As in Gladstone's day, opponents of anything which looks faintly like Home Rule like to ask what is now known as the West Lothian question: how can Scottish MPs at Westminster continue to vote on English domestic affairs when, if we had a Scottish Assembly, English MPs would no longer be allowed to vote on Scottish domestic affairs? This is the sort of question which is asked by people who don't want an answer. After all, for half a century, nobody minded Northern Irish MPs voting at Westminster on mainland business, while mainland MPs took no part in the increasing activities of the Stormont Parliament.

We can perfectly well devise a system like the one suggested by Sir Alec Douglas-Home's committee back in the 1970s: that a directly elected Scottish Assembly would form a third chamber of the Westminster Parliament to take the Second Reading and Committee stages of Scottish Bills. Should it have revenue-raising powers? Why not? After all, until recently local authorities in this country had unlimited revenue-raising powers. But suppose a Labour dominated Scottish Assembly wanted to raise more revenue than the UK Treasury approved of? My answer is simply: let them. If the Scots wished to be more heavily taxed than the English, that would be up to them; and if they didn't, the Assembly wouldn't be dominated by Labour for very much longer.

I must, in fact, confess to a more general insouciance: I really don't mind very much if there is an occasional dust-up between one part of the political system and another. I think we have too often sacrificed clear and honest argument in the interests of smoothness of administration. I believe - and I think anyone who believes in the revival of the Second Chamber, let alone the creation of a Third Chamber, must also believe - that public, intra-governmental conflict is not necessarily an unhealthy symptom. That is why I want to strengthen the constitutional authority of the House of Lords, so that it can disagree uninhibitedly with the Commons and the Commons will have to take its disagreement seriously. That is why some element of election - by PR, if you fancy - is an essential ingredient in a reformed Upper House.
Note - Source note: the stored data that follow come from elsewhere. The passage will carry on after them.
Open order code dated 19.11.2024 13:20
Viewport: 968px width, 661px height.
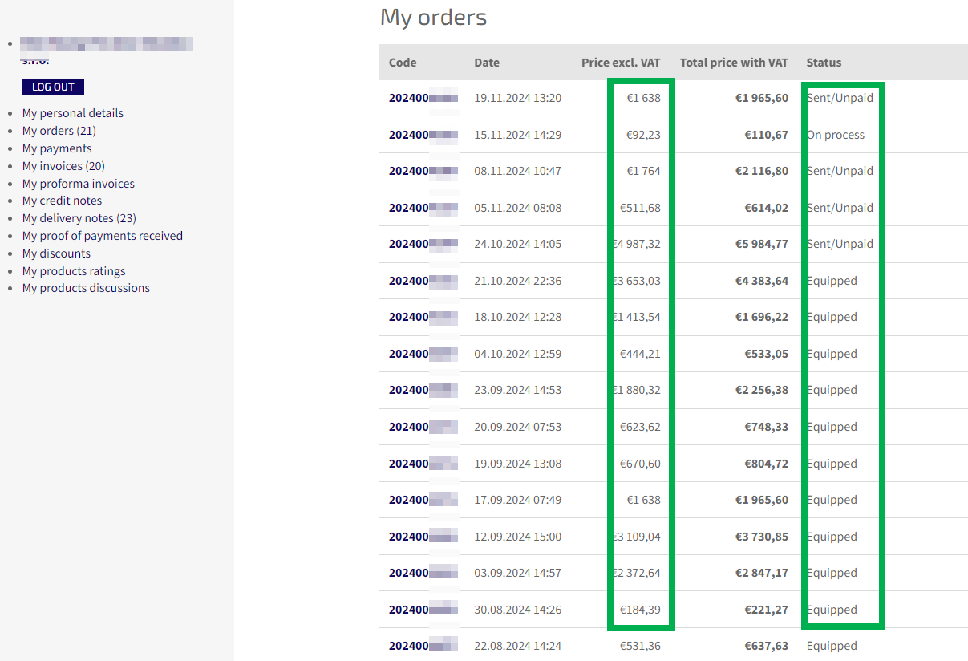(423, 98)
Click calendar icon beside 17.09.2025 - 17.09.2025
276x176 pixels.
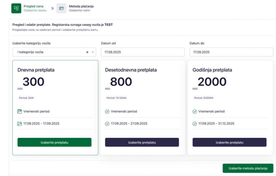pyautogui.click(x=20, y=124)
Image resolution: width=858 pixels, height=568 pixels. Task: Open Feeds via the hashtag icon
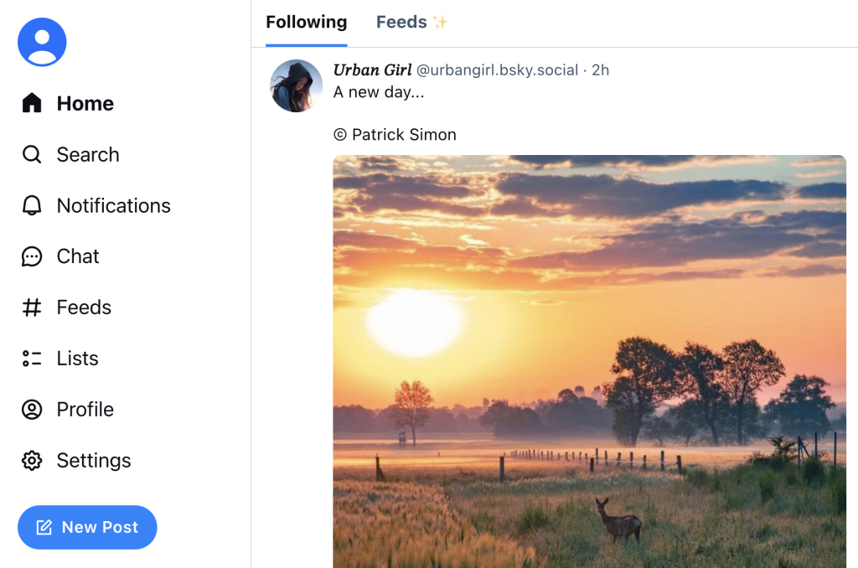point(31,307)
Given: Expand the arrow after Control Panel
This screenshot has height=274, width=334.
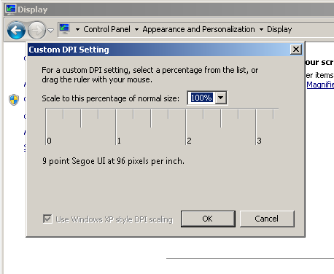Looking at the screenshot, I should click(x=136, y=30).
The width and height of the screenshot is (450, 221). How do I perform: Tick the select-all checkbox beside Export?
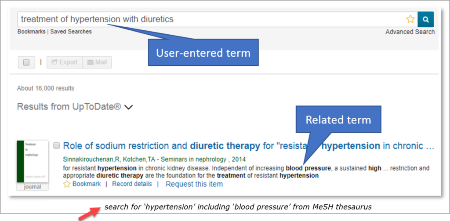click(26, 62)
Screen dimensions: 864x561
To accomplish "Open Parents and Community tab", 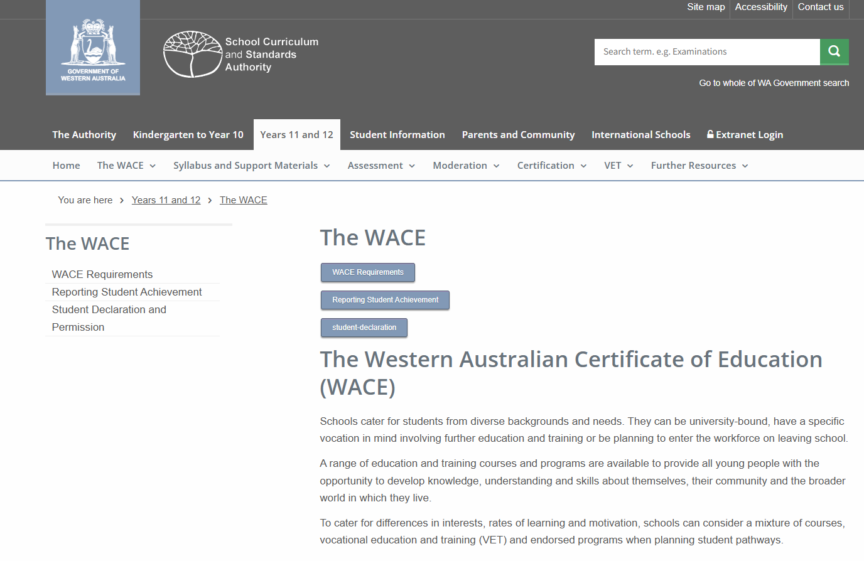I will tap(518, 135).
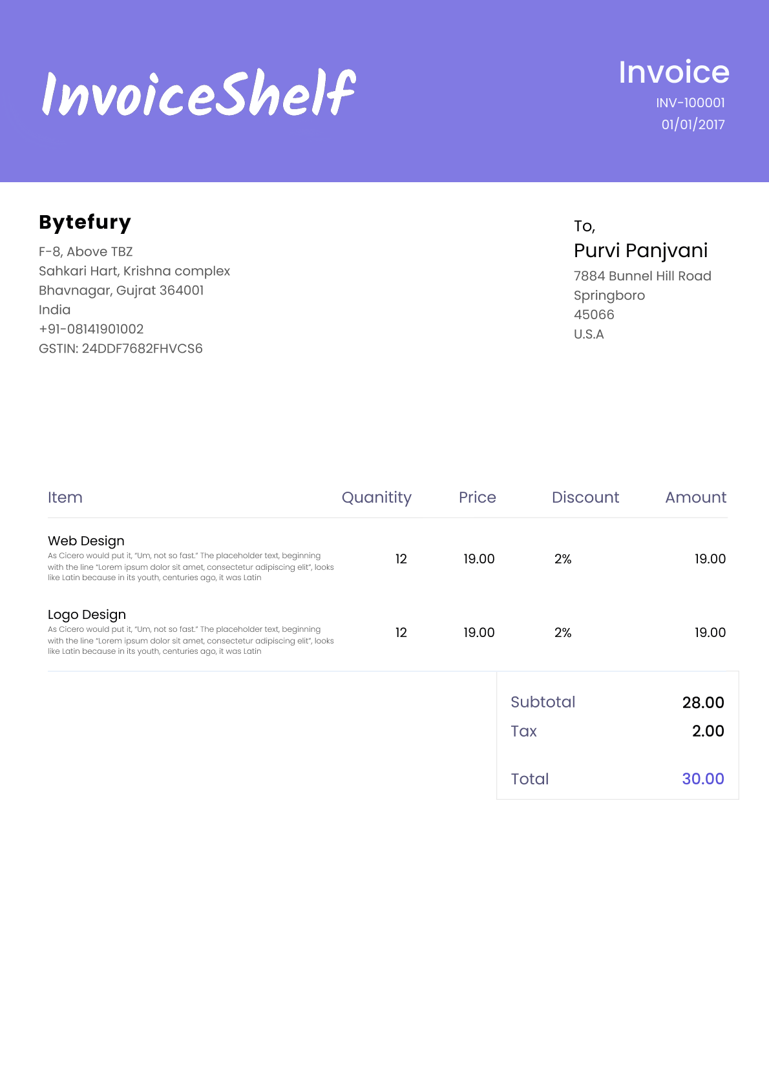
Task: Click the Quanitity column header
Action: (x=376, y=497)
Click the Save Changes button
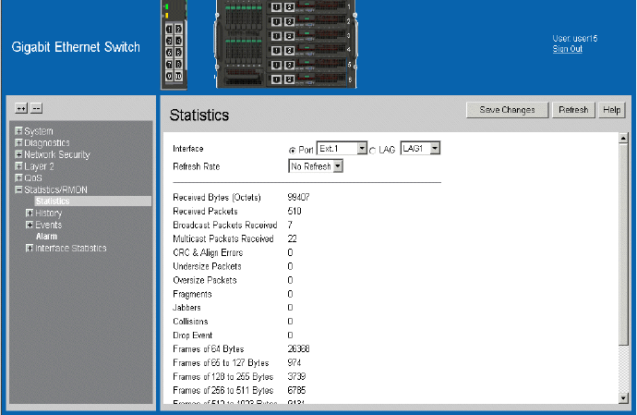This screenshot has width=637, height=415. point(507,110)
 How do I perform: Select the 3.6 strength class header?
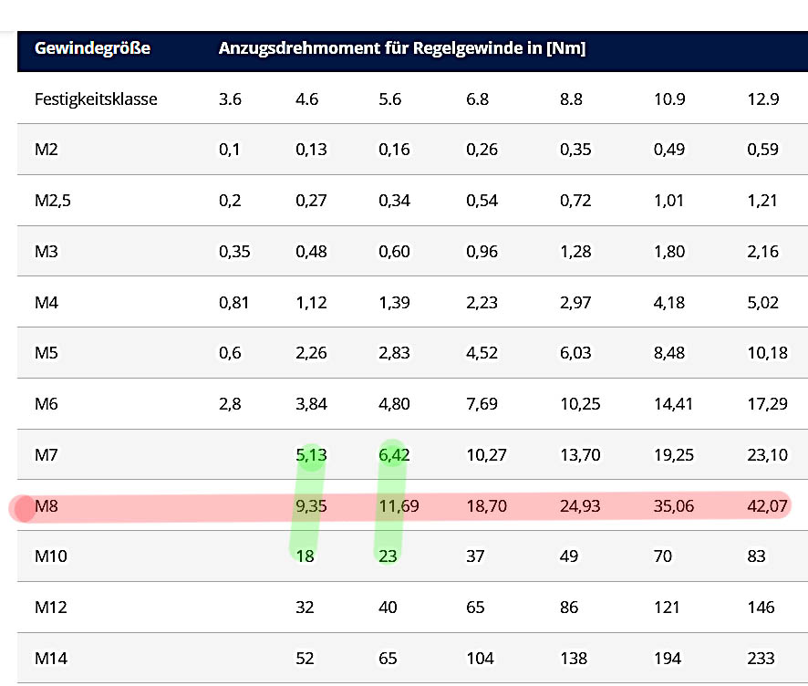click(x=230, y=99)
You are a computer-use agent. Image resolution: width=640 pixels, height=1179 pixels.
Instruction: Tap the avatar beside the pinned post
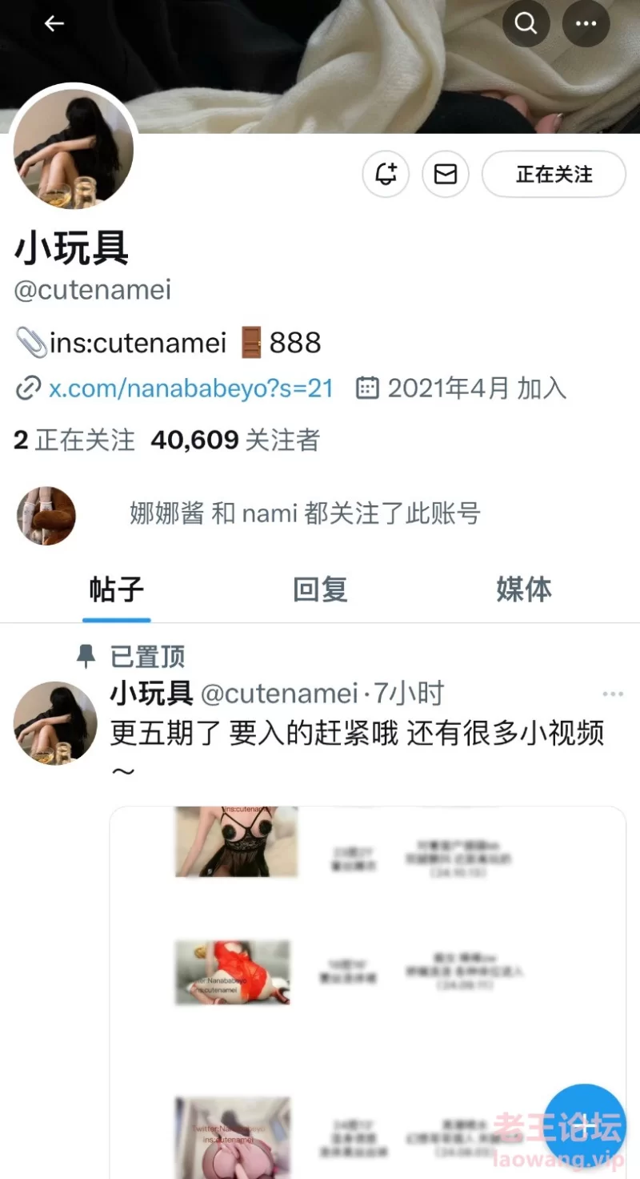(55, 723)

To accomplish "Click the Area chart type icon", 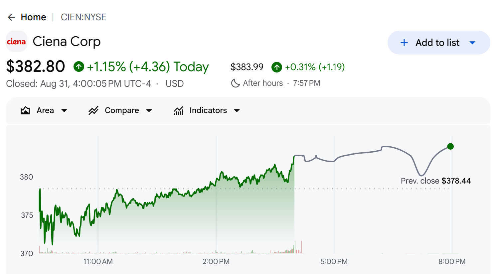I will [25, 110].
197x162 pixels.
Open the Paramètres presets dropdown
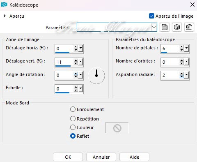pyautogui.click(x=154, y=27)
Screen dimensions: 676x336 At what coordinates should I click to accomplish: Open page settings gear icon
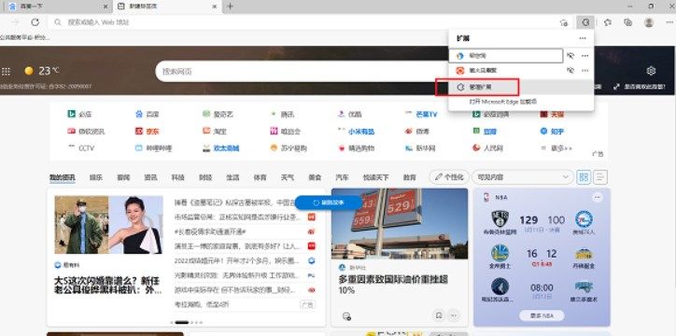pyautogui.click(x=651, y=71)

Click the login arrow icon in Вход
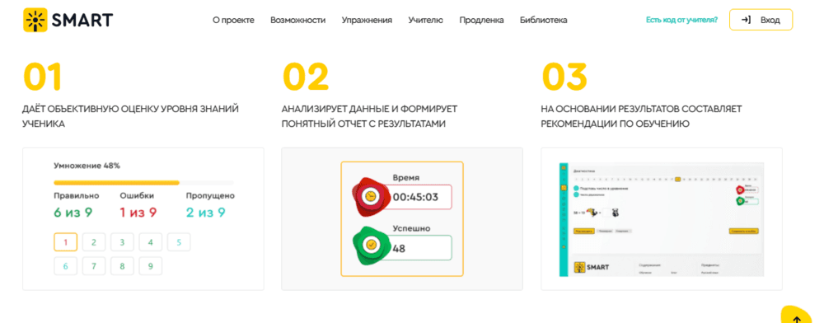(745, 20)
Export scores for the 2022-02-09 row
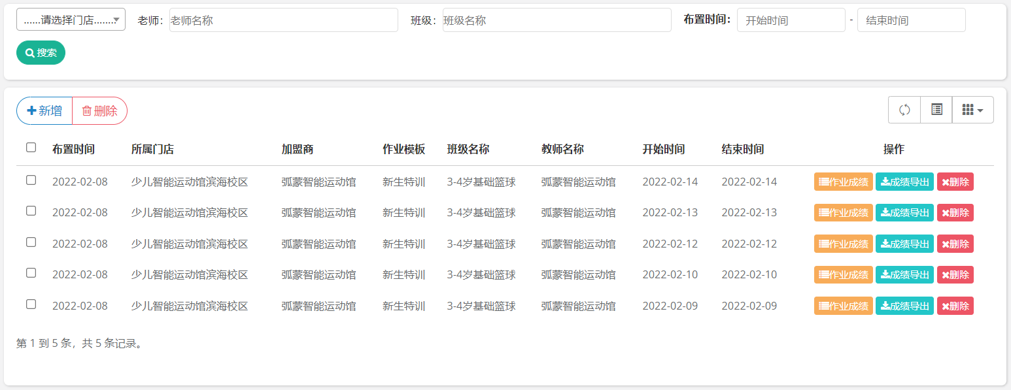Screen dimensions: 1011x390 pos(904,306)
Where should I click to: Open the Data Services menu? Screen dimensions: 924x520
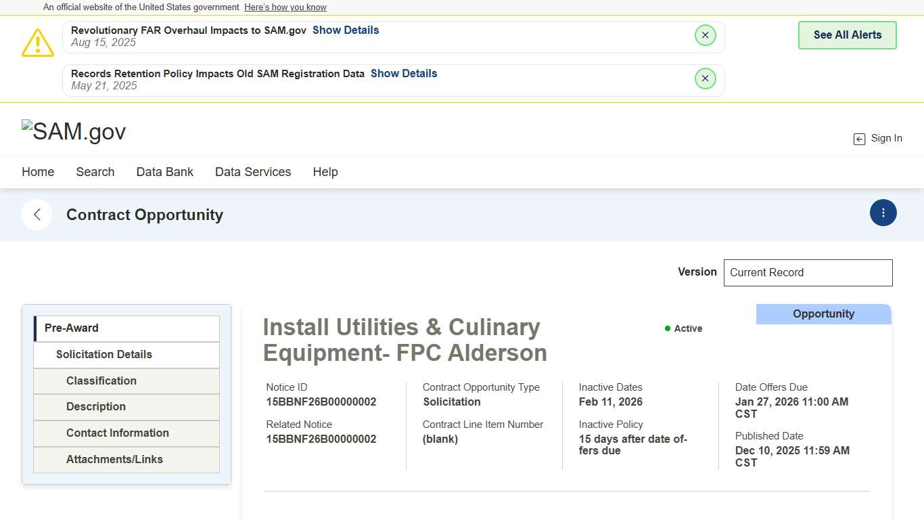(253, 172)
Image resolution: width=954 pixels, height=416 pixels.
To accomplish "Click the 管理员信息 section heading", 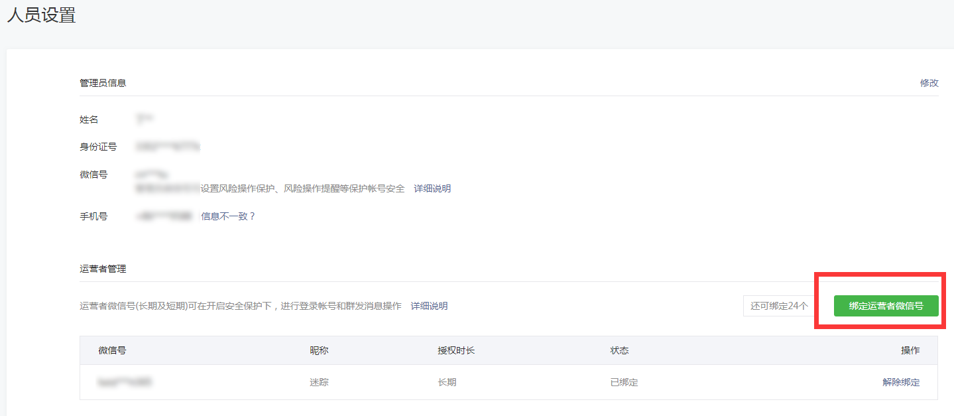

Once again, I refer you to a report of a committee chaired by that indefatigable radical, Sir Alec Douglas-Home, back in the 1970s. His recipe was a mixed House, part- elected, part-nominated from among existing life and hereditary peers.

But any reform of the Second Chamber must lead us one stage further back: to a reinvigoration of the Lower House and a determination to make its scrutiny of legislation a reality rather than a wearisome formality.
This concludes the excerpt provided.